Duty Holders (those responsible for maintaining the oil/gas rig) have a responsibility to consider the adverse health effects as well as the immediate effects such as fire and explosion. Any real side effects caused by hydrocarbons usually result in exposure of concentrations of thousands of ppm. Health effects include asphyxiation, narcosis (leads to unconsciousness), cardiac arrest and aspiration. Hydrocarbons with a higher molecular weight are more likely to produce a narcotic effect. Hydrocarbons may be released through intentional (e.g sampling, maintenance) or accidental (eg leaks from pipes or somewhere within the plant). If the breach was through e.g maintenance there should be respiratory protective equipment for staff, de-gassing and de-pressurising systems in operation to contain the release. Prevention is the way of managing accidental breach. There must be an identified escape route (outside of any confined spaces), alarms in all areas on the rig, disaster training and the use of respiratory protection. Respiratory protection needs to be within easy reach of staff and they need to have been trained in how to use this quickly, as the effect of hydrocarbons on the body can occur within a few seconds. On rigs there must be effective fire and explosion control to detect leaks early on. A temporary refuge area must be maintained to house workers temporarily in the event of hydrocarbon release.

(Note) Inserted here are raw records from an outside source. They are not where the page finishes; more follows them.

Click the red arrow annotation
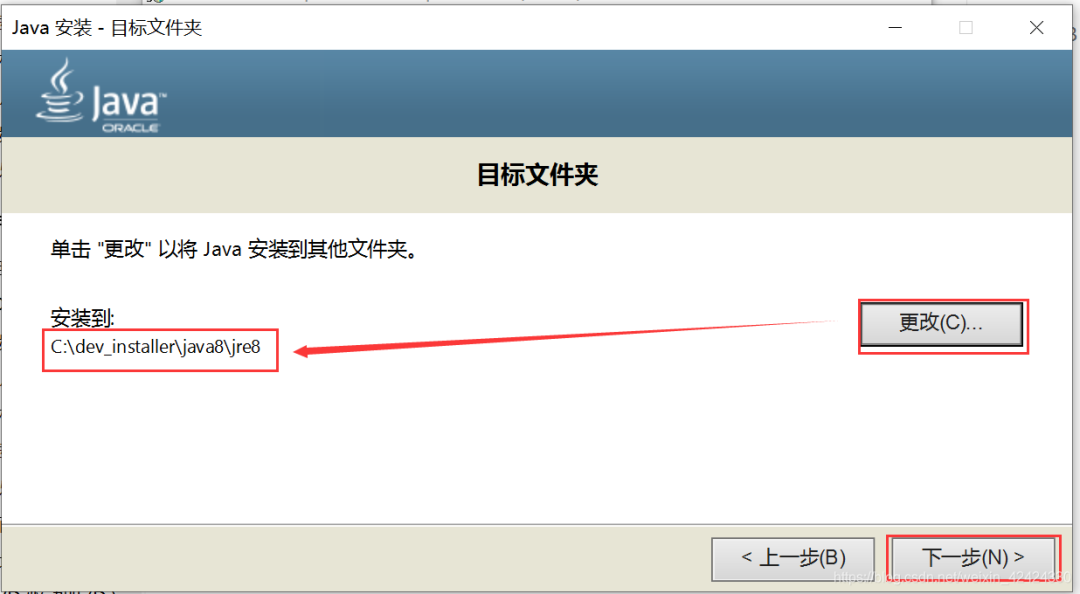 [x=565, y=336]
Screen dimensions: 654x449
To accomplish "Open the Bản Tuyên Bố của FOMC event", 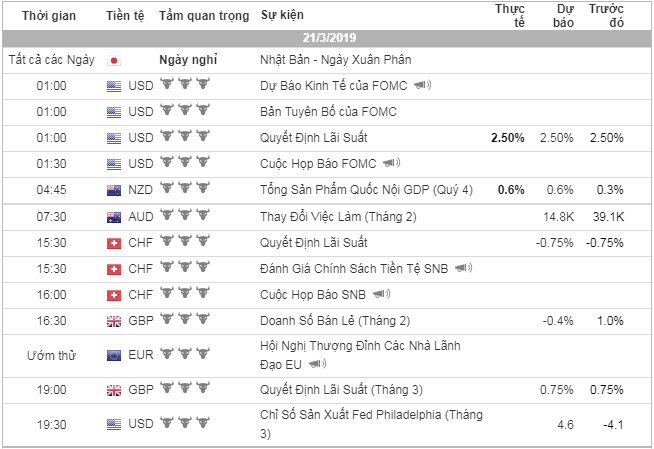I will tap(319, 111).
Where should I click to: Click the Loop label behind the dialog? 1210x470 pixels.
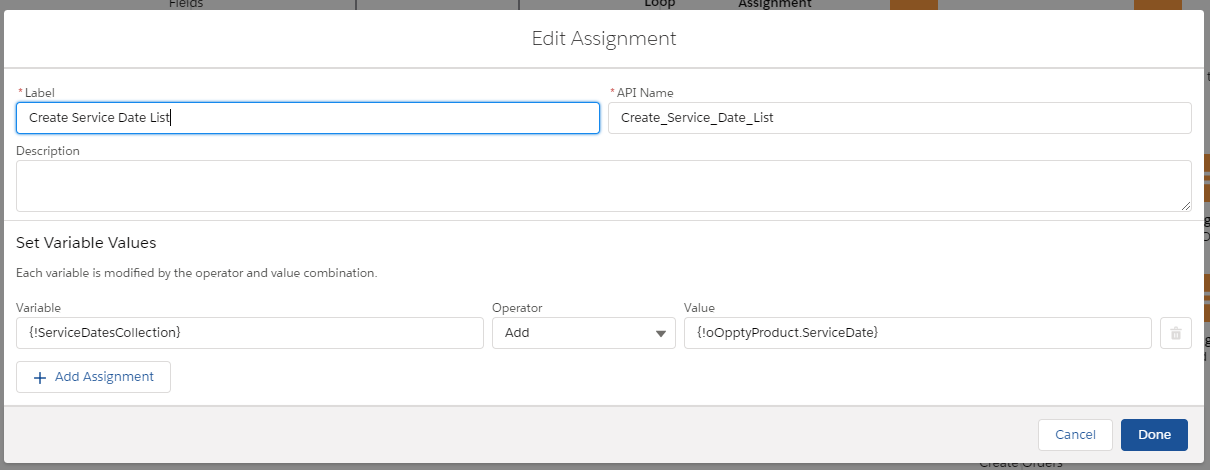[x=660, y=4]
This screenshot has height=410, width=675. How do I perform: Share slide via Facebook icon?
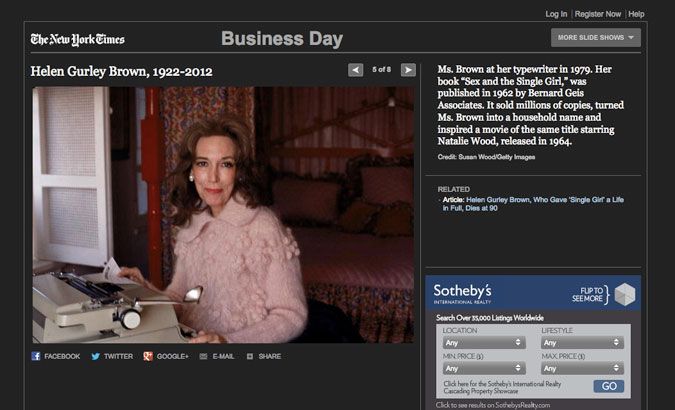click(x=36, y=356)
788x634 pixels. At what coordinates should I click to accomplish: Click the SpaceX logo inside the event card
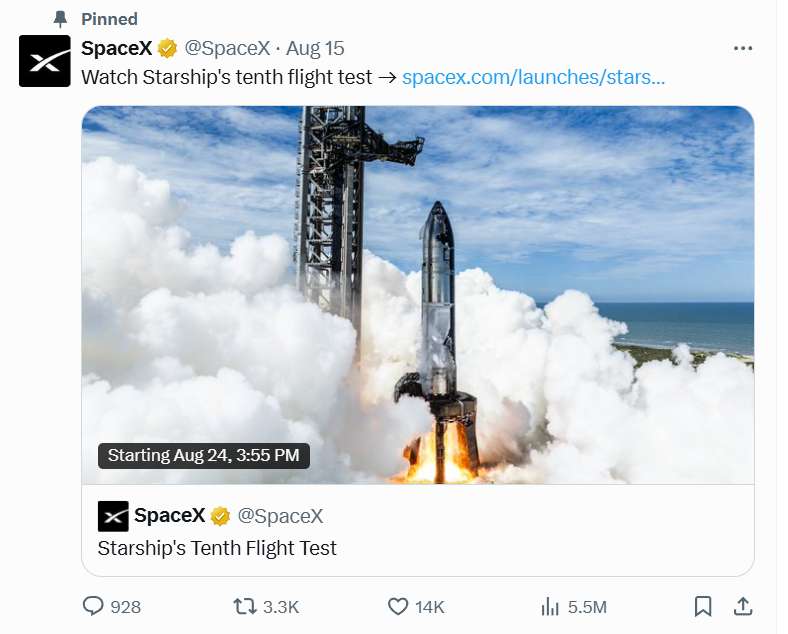coord(113,516)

Wildlife and ecosystems can be damaged through oil spills. Accidents can occur from crude oil leaking through the sea surface and from refined oil leaks from tanker ships. Spills at sea are much more damaging than on land because they can spread for hundreds of miles covering everything in a thin and deadly oily film. Vessels must be contained within effective pressure to contain the hydrocarbon. There should be risk based inspections to identify any signs of corrosion in the pipework.
The use of petroleum can react negatively with the environment causing the release of greenhouse gases into the air. Also, the earth only has a finite reserve of oil so there is concern over depleting this energy reserve and the effects it could have on sustaining future generations.